Foreign Affairs, International Law and the United States

I was going to spend this post ranting about the outcome of the first Guano Bay trial - which is in my view a mockery of the concept of justice for a variety of reasons.

Then there's the execution of Jose Medellin in Texas. While I am unquestionably opposed to the death penalty, that isn't the issue here:

Medellin's appeal to the top court relates to the Vienna Convention, an international treaty the U.S. signed that gives detained foreigners the right to consular help from their government.

The International Court of Justice, known also as the World Court, has argued that never happened in the case of Medellin and some 50 other Mexicans on death row in the United States.
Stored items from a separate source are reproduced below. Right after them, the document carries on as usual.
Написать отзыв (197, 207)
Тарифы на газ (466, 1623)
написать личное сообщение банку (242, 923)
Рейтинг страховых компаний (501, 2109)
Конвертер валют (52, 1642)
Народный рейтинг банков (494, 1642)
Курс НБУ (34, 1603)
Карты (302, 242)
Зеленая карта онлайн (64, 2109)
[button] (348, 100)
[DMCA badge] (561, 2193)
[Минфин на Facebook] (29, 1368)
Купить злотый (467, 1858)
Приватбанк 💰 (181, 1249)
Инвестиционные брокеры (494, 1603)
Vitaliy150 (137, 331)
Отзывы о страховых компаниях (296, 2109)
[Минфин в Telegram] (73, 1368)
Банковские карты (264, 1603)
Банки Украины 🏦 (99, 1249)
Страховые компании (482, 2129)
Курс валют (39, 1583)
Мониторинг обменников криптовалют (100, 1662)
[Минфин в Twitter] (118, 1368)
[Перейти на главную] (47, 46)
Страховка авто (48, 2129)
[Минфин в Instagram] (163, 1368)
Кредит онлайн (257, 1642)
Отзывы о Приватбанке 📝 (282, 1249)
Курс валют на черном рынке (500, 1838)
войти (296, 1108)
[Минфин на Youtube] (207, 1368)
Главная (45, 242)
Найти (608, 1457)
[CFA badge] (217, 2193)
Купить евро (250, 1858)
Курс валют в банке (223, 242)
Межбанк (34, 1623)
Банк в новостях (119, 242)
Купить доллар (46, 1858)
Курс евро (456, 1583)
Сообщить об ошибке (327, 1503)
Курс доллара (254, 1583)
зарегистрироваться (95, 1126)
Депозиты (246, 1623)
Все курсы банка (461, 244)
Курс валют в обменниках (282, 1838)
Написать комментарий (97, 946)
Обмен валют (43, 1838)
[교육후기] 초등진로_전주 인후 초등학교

In short, the executed criminal was never given access to Mexican consular services, even though the United States had signed the Vienna Convention. The execution of this man sends a clear message to the world - if the US signed a treaty, it's only meaningful as long as the Americans think it's to their advantage.

Which, of course, comes back to the Guantanamo Bay fiasco, where the United States is imposing arbitrary "law" upon people captured in a war zone - "law" that is arguably well beyond the limits that the Geneva Conventions would allow for.

The message is clear, the United States no longer subscribes to the very International Law that it has agreed to. I can imagine that travelling abroad on an American passport just became a whole lot riskier in some areas of the world - even with the size of the American army considered ... as the Romans proved, you cannot garrison the entire world - and sooner or later, somebody is going to decide to "make a point".